System tests: add :Z to volume mounts

selinux-policy-34.9-1.fc34 breaks a behavior we've relied on
since (at least) January 2020:

   - Revert "Add permission open to files_read_inherited_tmp_files()
     interface"

That's probably the correct thing to do, but it breaks our
existing tests. Solution: add ':Z' where needed.

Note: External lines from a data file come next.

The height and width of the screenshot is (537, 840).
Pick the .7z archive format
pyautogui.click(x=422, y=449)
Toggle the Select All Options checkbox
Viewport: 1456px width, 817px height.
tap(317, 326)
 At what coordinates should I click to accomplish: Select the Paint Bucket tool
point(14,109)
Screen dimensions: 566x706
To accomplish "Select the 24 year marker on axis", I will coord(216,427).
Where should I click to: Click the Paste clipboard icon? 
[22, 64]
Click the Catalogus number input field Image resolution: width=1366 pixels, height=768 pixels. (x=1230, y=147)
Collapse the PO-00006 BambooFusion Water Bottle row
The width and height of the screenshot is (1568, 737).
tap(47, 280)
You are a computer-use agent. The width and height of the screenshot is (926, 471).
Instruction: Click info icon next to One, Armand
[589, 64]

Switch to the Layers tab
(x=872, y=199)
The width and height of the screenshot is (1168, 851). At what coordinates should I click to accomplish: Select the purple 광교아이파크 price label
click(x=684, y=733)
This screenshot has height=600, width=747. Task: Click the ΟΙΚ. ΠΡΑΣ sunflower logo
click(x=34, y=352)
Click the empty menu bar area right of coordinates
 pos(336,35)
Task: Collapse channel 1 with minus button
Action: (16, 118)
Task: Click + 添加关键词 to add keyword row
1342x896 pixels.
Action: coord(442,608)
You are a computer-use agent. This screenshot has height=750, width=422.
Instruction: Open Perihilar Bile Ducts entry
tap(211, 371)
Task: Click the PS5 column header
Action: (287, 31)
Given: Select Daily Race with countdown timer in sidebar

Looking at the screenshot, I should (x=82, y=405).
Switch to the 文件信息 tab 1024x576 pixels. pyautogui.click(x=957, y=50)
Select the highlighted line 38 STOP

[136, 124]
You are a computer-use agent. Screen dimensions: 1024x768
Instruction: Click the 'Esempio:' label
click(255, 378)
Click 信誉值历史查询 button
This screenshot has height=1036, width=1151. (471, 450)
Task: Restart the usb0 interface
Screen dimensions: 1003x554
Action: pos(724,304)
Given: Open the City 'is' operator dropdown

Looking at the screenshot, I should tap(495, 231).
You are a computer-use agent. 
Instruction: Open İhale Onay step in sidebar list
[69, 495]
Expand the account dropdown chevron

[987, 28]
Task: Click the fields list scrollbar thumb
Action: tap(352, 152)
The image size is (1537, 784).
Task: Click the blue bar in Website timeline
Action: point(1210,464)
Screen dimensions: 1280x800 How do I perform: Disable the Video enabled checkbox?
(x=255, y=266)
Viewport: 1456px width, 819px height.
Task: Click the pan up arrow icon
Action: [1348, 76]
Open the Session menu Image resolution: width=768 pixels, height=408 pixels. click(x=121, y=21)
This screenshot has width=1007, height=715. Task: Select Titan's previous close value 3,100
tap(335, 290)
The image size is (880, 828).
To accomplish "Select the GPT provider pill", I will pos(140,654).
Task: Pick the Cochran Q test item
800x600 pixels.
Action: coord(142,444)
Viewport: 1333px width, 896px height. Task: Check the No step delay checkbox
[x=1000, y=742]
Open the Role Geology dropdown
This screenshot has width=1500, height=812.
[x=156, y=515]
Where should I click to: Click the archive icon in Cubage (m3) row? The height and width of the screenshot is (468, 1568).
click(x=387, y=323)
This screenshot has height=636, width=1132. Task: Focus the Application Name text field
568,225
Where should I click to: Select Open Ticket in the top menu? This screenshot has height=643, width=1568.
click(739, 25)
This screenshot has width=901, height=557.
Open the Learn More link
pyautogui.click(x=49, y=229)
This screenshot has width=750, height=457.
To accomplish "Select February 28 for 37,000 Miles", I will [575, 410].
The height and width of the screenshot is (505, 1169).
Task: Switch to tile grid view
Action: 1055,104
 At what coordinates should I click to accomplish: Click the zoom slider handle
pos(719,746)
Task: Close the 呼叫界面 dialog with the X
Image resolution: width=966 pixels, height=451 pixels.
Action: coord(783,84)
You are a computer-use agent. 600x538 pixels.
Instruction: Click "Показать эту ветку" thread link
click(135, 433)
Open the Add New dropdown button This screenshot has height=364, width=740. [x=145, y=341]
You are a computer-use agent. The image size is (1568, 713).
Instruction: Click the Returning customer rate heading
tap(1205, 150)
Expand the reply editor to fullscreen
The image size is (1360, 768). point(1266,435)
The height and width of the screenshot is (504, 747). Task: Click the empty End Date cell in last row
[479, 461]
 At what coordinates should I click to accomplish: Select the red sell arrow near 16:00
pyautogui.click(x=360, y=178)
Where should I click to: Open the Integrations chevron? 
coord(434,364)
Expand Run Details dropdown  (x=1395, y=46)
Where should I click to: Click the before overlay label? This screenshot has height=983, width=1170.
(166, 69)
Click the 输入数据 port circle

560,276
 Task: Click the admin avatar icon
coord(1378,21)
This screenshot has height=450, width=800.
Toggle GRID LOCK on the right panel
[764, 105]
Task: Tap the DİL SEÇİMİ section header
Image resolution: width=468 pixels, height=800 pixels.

Tested on Ed's laptop, which has the offending selinux-policy
as of 2021-05-31. Tests pass root and rootless. (I mention
this because tests will obviously pass in CI, which has a
much older selinux-policy).

Signed-off-by: Ed Santiago <santiago@redhat.com>

1 files changed, 2 insertions, 2 deletions

diff --git a/test/system/030-run.bats b/test/system/030-run.bats
index ccae703e5..55392ea47 100644
--- a/test/system/030-run.bats
+++ b/test/system/030-run.bats
@@ -600,12 +600,12 @@ json-file | f
     echo "$randomcontent" > $testdir/content
 
     # Workdir does not exist on the image but is volume mounted.
-    run_podman run --rm --workdir /IamNotOnTheImage -v $testdir:/IamNotOnTheImage $IMAGE cat content
+    run_podman run --rm --workdir /IamNotOnTheImage -v $testdir:/IamNotOnTheImage:Z $IMAGE cat content
     is "$output" "$randomcontent" "cat random content"
 
     # Workdir does not exist on the image but is created by the runtime as it's
     # a subdir of a volume.
-    run_podman run --rm --workdir /IamNotOntheImage -v $testdir/content:/IamNotOntheImage/foo $IMAGE cat foo
+    run_podman run --rm --workdir /IamNotOntheImage -v $testdir/content:/IamNotOntheImage/foo:Z $IMAGE cat foo
     is "$output" "$randomcontent" "cat random content"
 
     # Make sure that running on a read-only rootfs works (#9230).